The PCR product is treated with the PCR product purification kit. The tubes contains 20.1, 21, and 30 ng/µL resp.

Then the final product is ligated using T4 DNA ligate.

The mix contains:
- Linear DNA : 2µL   (40-50 ng final)
- 10 T4 DNA ligase buffer: 5µL
- 50% PEG 4000 solution: 5µL
- T4 DNA ligase: 1µL
- DNAse free water: 37 µL

Then it is incubated for 1h at 22°C.

10µL of the final product is then transformed by heat chock with 100µL of MH1 competent cells

Kevin

Gel verification of Dave Lane plasmids

In a 1% agar gel, we have test our plasmids digested by XbaI and PstI enzyme. We've look if lines that we should see are the good one.

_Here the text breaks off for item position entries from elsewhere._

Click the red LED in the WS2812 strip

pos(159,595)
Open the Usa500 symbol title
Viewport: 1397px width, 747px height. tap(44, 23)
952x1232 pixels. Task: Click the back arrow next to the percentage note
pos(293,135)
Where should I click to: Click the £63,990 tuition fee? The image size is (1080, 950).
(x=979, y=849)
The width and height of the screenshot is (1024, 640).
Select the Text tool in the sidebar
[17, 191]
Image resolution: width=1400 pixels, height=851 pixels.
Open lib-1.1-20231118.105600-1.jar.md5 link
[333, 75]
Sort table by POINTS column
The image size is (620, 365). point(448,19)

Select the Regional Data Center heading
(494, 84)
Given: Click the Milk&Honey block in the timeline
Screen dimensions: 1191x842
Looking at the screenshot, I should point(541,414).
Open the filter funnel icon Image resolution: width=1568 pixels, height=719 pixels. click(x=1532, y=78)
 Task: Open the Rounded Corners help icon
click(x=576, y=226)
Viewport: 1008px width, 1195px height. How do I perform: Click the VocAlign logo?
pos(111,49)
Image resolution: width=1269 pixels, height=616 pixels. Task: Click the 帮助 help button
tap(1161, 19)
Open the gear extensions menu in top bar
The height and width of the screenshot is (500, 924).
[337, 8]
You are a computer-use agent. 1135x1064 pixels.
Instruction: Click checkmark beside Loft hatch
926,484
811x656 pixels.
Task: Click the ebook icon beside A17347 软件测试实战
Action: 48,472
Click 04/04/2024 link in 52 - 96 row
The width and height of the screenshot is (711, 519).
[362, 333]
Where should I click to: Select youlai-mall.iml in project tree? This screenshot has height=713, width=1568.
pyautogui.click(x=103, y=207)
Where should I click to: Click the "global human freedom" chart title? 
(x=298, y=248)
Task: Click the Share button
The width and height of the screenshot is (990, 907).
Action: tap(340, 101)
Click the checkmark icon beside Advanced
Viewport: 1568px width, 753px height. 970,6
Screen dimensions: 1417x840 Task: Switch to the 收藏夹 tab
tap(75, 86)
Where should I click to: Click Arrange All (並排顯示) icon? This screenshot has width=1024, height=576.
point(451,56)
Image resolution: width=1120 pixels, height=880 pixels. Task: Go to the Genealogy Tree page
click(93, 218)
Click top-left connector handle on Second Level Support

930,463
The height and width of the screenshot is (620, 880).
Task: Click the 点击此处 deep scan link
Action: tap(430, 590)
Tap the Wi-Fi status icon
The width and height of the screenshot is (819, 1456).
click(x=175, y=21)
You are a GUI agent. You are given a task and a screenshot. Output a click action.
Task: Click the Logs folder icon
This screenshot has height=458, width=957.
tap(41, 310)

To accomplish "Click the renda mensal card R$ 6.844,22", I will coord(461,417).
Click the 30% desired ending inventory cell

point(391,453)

Gel of verification Dave Lane plasmids digestion

Column 1 : expected 1075/1,077/4236 pb
Column 2 : expected 520/838/4520 pb
Column 3 : expected 450/833/950/1545/2110 pb
Column 4 : expected 402/833/950/1545/2110 pb

Danyel & Camille

10 µL of each tube was stocked separately. The rest of the PCR products were digested with DpnI. The non digested mixes and the digested mixes were migrated on gel.

Non digested mixes were migrated on the first four columns. The non digested mixes were migrated on the four columns on the right separated from the non digested mixes with a blank column. The order of the digested columns seem to have been reversed.